Reproduisez à l'identique chaque ligne de tous les items ci-dessous, en omettant les images.

DONNÉES EN ENTRÉE ::
"""

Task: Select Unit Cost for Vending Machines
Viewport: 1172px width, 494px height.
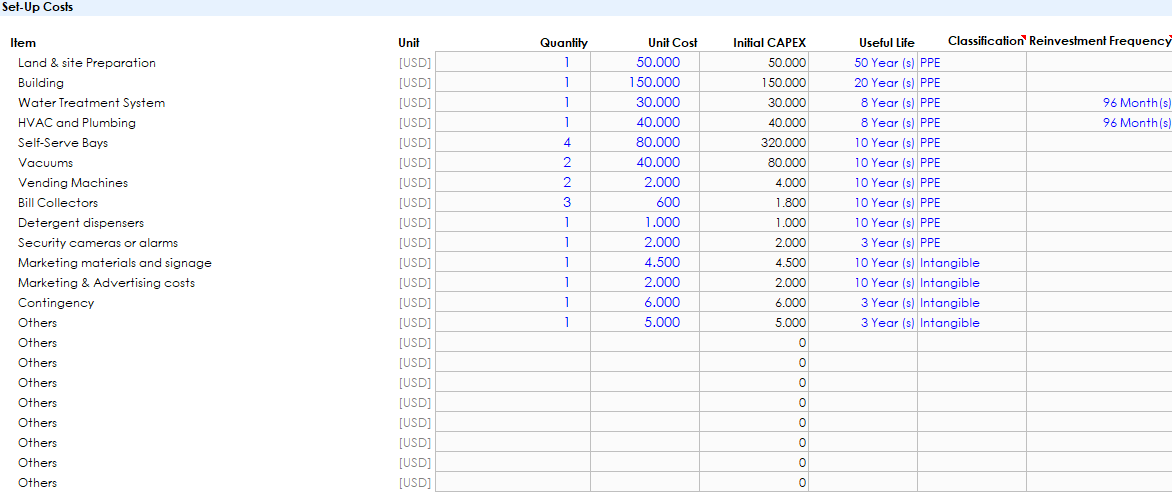Action: tap(661, 183)
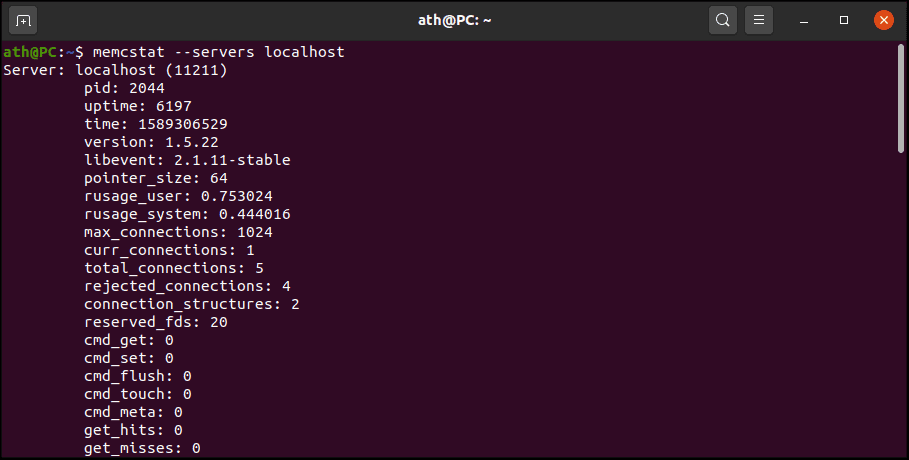
Task: Minimize the terminal window
Action: tap(803, 20)
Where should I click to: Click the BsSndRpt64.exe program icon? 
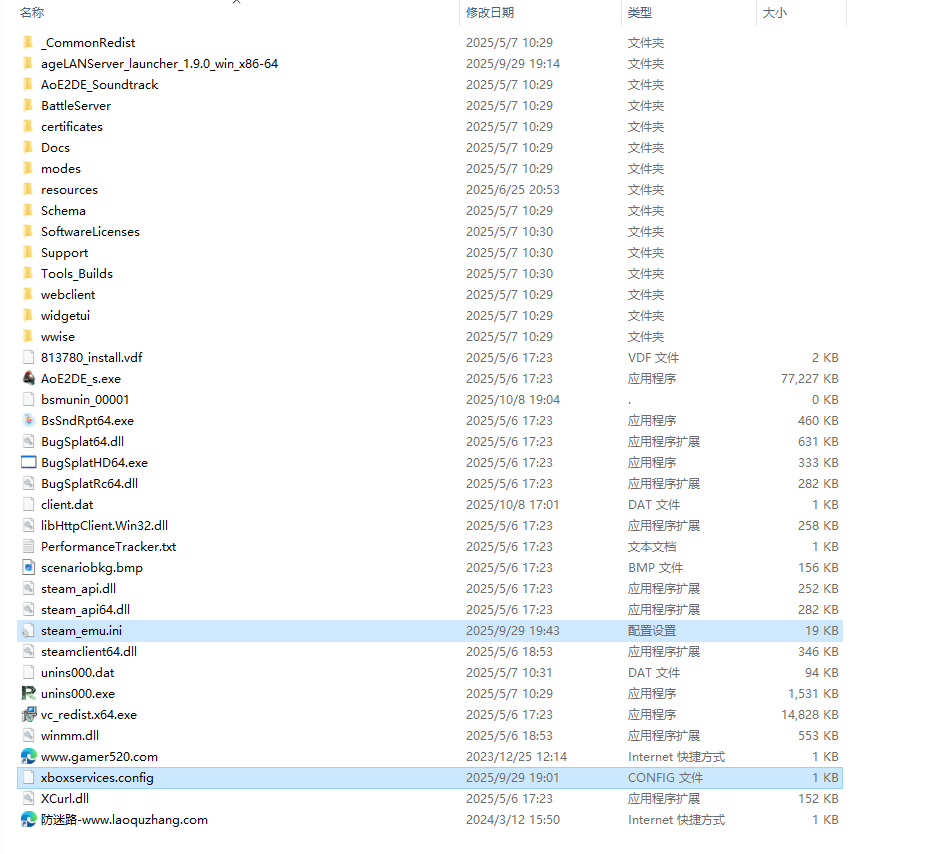pos(28,420)
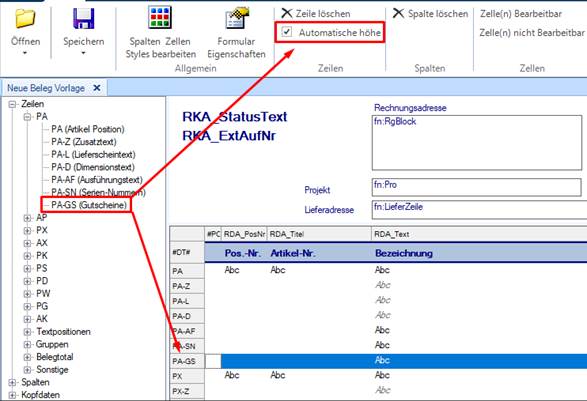Image resolution: width=587 pixels, height=401 pixels.
Task: Open Spalten Zeilen Styles bearbeiten icon
Action: [x=160, y=18]
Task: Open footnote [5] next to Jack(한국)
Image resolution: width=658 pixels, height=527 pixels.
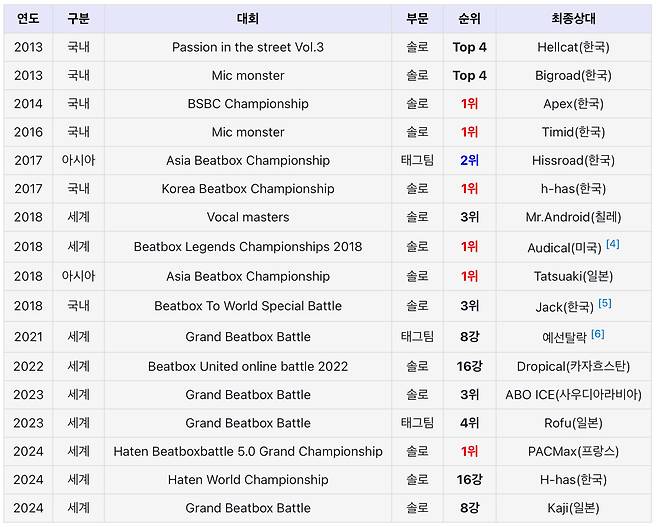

"""

RÉPONSE À FOURNIR ::
Task: Select Unit Cost for Vending Machines
Viewport: 1172px width, 494px height.
Action: tap(661, 183)
Task: Minimize the terminal window
Action: tap(803, 20)
Where should I click to: Click the BsSndRpt64.exe program icon? 
pos(28,420)
Image resolution: width=587 pixels, height=401 pixels.
Task: Open Spalten Zeilen Styles bearbeiten icon
Action: [x=160, y=18]
Task: Open footnote [5] next to Jack(한국)
Image resolution: width=658 pixels, height=527 pixels.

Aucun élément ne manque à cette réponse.